Rafat points to a great piece from TheDeal.com: Dispatch from Reuters, which goes in quite a bit of detail into the history of M&A deals that have shaped the past 12 years of Reuters.
The piece obviously forgets to mention the 1993 acquisition of Effix (the startup that yours truly was involved in), which was bought for the Unix applications we had developed, and that were competing furiously with Teknekron Software Systems, bought by Reuters in 1994. I'll always remember our first dinner at Il Fornaio after the acquisition, the two teams meeting for the first time and trying to figure out how we'd turn from external enemies into internal allies. But that's another story... and now they are very good friends.
As I was joking with Eric Lint (the Head of Corporate Development of Reuters) over IM, the acquisition of Effix must not have been that bad, since it is one of the only acquired entities that is still alive and kicking in the Reuters Group, developing the Reuters Desktop and the Risk Management product line, amongst many things.
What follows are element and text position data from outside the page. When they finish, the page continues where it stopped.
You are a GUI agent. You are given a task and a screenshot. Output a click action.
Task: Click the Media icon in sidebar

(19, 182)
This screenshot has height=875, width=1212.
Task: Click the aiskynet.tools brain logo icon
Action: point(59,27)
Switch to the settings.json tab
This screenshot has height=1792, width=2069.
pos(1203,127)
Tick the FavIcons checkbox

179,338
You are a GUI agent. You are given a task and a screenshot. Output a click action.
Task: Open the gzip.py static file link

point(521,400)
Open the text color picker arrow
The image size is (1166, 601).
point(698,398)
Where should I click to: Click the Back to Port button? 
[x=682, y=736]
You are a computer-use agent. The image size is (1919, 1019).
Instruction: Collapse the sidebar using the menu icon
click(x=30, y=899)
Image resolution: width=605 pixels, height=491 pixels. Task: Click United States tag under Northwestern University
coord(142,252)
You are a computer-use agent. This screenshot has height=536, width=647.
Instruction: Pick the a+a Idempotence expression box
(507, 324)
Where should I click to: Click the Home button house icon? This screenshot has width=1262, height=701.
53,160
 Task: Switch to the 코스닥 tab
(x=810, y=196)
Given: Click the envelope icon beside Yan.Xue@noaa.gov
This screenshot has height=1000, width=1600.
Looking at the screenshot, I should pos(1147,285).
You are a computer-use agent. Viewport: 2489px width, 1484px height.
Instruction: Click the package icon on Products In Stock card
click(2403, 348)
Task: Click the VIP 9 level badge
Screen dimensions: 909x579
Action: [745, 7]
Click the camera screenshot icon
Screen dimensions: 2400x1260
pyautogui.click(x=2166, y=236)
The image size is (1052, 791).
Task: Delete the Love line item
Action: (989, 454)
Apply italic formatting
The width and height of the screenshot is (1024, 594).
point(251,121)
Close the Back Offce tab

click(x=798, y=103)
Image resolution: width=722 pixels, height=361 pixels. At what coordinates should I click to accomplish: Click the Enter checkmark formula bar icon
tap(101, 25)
This paragraph summarizes the Reuters situation:
[Started 3+ years ago] A program of divestitures and restructuring, dubbed "Fast Forward," has stabilized and rationalized Reuters, a company that used to have 1,400 products and now has about 50. A couple of well-integrated acquisitions have brought in new talent and helped position the company to better compete with archrival Bloomberg LP. Sometime this year, Reuters expects that revenue from its core financial services businesses will finally stop shrinking and start growing again. And soon — but not yet — CEO Tom Glocer plans to unveil a new corporate strategy. "It's a growth-oriented strategy," is all Glocer will say until July. "And although we're open to a lot of interesting new markets, the good news is that our existing markets, as we've redefined them, have the ability to support decent growth."
As the revenue of financial products finally stabilizes, it sounds as though Reuters is also going to establish a larger footprint directly with consumers, fueled by recent hires such as Janet Scardino, the former VP of International Marketing at AOL. Rafat's audio interview of Chris Ahearn, the President of Reuters NewMedia (and former head of LabMorgan) also clarifies this position.
I still have many many friends in the Group, and wish them all a great success.
Disclosure: I am still a Reuters shareholder.